Rewrite every line of the entries below as a JSON list of strings, one string per line, leaving out blank lines.

**** Available records ****

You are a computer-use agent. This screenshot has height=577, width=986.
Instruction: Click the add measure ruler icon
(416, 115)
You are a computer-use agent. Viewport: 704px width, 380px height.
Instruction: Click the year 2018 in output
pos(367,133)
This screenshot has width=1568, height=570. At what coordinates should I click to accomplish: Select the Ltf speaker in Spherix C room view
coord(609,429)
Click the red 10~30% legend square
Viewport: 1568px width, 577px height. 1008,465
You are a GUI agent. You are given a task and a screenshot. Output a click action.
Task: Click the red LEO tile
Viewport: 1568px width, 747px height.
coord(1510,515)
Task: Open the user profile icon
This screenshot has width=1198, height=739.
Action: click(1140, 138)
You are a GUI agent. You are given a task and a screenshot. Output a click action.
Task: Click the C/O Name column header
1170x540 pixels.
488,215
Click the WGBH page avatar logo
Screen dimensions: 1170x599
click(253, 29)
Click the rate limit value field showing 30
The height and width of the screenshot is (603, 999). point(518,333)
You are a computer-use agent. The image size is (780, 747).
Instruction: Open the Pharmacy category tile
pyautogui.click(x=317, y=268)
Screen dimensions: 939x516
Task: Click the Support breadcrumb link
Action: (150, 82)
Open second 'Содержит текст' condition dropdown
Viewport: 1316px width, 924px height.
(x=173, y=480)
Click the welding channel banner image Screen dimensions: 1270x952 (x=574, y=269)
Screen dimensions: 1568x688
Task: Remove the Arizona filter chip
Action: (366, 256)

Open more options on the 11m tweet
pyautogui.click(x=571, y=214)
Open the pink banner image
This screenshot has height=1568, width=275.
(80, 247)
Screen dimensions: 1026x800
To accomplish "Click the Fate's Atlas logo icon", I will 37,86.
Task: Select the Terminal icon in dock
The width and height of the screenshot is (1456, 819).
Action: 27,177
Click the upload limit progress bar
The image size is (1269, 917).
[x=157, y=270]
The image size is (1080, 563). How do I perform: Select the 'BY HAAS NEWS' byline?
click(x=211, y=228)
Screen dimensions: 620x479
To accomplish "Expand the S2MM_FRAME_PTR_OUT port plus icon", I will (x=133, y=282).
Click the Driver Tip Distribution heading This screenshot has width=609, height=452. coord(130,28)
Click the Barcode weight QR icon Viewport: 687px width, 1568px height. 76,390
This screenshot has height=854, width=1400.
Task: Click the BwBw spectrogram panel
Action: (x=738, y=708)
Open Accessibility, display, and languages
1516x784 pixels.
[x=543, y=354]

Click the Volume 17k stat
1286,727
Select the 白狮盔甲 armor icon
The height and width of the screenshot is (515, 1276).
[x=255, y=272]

****

*Output below*.
[
  "You are a computer-use agent. This screenshot has height=577, width=986.",
  "Instruction: Click the add measure ruler icon",
  "(416, 115)",
  "You are a computer-use agent. Viewport: 704px width, 380px height.",
  "Instruction: Click the year 2018 in output",
  "pos(367,133)",
  "This screenshot has width=1568, height=570. At what coordinates should I click to accomplish: Select the Ltf speaker in Spherix C room view",
  "coord(609,429)",
  "Click the red 10~30% legend square",
  "Viewport: 1568px width, 577px height. 1008,465",
  "You are a GUI agent. You are given a task and a screenshot. Output a click action.",
  "Task: Click the red LEO tile",
  "Viewport: 1568px width, 747px height.",
  "coord(1510,515)",
  "Task: Open the user profile icon",
  "This screenshot has width=1198, height=739.",
  "Action: click(1140, 138)",
  "You are a GUI agent. You are given a task and a screenshot. Output a click action.",
  "Task: Click the C/O Name column header",
  "1170x540 pixels.",
  "488,215",
  "Click the WGBH page avatar logo",
  "Screen dimensions: 1170x599",
  "click(253, 29)",
  "Click the rate limit value field showing 30",
  "The height and width of the screenshot is (603, 999). point(518,333)",
  "You are a computer-use agent. The image size is (780, 747).",
  "Instruction: Open the Pharmacy category tile",
  "pyautogui.click(x=317, y=268)",
  "Screen dimensions: 939x516",
  "Task: Click the Support breadcrumb link",
  "Action: (150, 82)",
  "Open second 'Содержит текст' condition dropdown",
  "Viewport: 1316px width, 924px height.",
  "(x=173, y=480)",
  "Click the welding channel banner image Screen dimensions: 1270x952 (x=574, y=269)",
  "Screen dimensions: 1568x688",
  "Task: Remove the Arizona filter chip",
  "Action: (366, 256)",
  "Open more options on the 11m tweet",
  "pyautogui.click(x=571, y=214)",
  "Open the pink banner image",
  "This screenshot has height=1568, width=275.",
  "(80, 247)",
  "Screen dimensions: 1026x800",
  "To accomplish \"Click the Fate's Atlas logo icon\", I will 37,86.",
  "Task: Select the Terminal icon in dock",
  "The width and height of the screenshot is (1456, 819).",
  "Action: 27,177",
  "Click the upload limit progress bar",
  "The image size is (1269, 917).",
  "[x=157, y=270]",
  "The image size is (1080, 563). How do I perform: Select the 'BY HAAS NEWS' byline?",
  "click(x=211, y=228)",
  "Screen dimensions: 620x479",
  "To accomplish \"Expand the S2MM_FRAME_PTR_OUT port plus icon\", I will (x=133, y=282).",
  "Click the Driver Tip Distribution heading This screenshot has width=609, height=452. coord(130,28)",
  "Click the Barcode weight QR icon Viewport: 687px width, 1568px height. 76,390",
  "This screenshot has height=854, width=1400.",
  "Task: Click the BwBw spectrogram panel",
  "Action: (x=738, y=708)",
  "Open Accessibility, display, and languages",
  "1516x784 pixels.",
  "[x=543, y=354]",
  "Click the Volume 17k stat",
  "1286,727",
  "Select the 白狮盔甲 armor icon",
  "The height and width of the screenshot is (515, 1276).",
  "[x=255, y=272]"
]